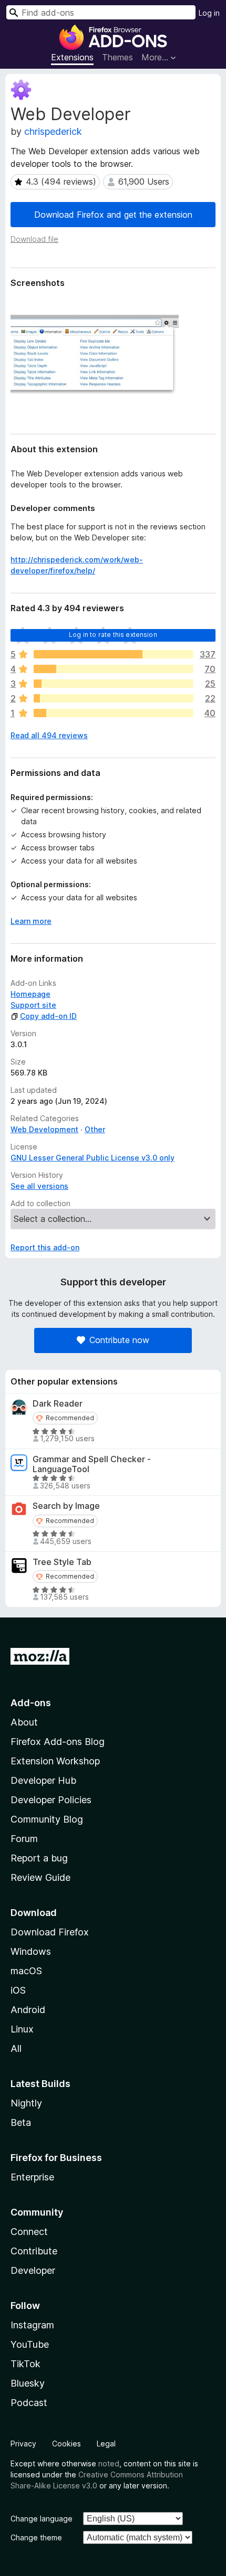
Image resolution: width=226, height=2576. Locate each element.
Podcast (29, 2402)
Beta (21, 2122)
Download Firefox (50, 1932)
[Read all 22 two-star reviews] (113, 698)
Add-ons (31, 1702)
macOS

Task brief:
Please reproduce the material above word for word, without its images.

Solution for this exercise:
Image resolution: width=226, height=2576. Locate each element.
Podcast (29, 2402)
Beta (21, 2122)
Download Firefox (50, 1932)
[Read all 22 two-star reviews] (113, 698)
Add-ons (31, 1702)
macOS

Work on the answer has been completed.